Have you ever wondered who the fans of your Facebook page are?
If you subscribe to Hootsuite, they’ve just released a feature that gives you a pretty comprehensive report about your Facebook fan page. They call it “Facebook Insights” and any Hootsuite user that has admin access to their Facebook page can add it to their Hootsuite account and it will show them the following:
- New fans to your Page
- Demographics including: region, age, gender
- Amount of Page comments
- Number of “likes”
- New discussions
- Number of new wall posts
You’ll also see historical comparisons to see which way your pages are trending. And, like other stats in HootSuite, you can create a printable report to share with your colleagues, clients and executives.
This is definitely valuable information and more comprehensive than the Facebook analytics offered within Facebook itself.
Here’s a screenshot of a report:
There is more to the report including Interaction data and Daily Page Activity (which are readily available through Facebook’s reports so that’s nothing new) but the demographic data is strong.
I blogged about News Feed Optimization awhile ago. Since page and content interaction is incredibly important in determining whether or not your fans see your posts, this information is invaluable.
In the example above, since we know that 66% of the fans are male, there would be a couple of strategies you may want to employ. First, since the goal is more interaction, you may want to concentrate on male-oriented content. The second would be to work on increasing your female base of fans.

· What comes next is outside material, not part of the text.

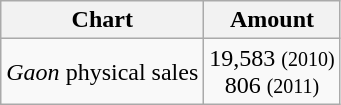
19,583 (2010)806 (2011) [272, 72]
Chart [102, 20]
Amount [272, 20]
Gaon physical sales [102, 72]
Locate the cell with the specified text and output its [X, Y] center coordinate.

You should know your product’s demographics so why wouldn’t you want to encourage and/or grow your Facebook page demographics to match your products demographics?
This information will also allow you to identify which content is actually generating activity which would then allow you to utilize similar content in the future.
If posting pictures of modded cars gets you a lot of responses, you’d want to post more of those. If you have a predominately female fan base and you see that the recipe you posted for cookies got a lot of attention and interaction, you post more lifestyle-type posts.
Of course, this information requires you to be a Hootsuite user to obtain (for now at least).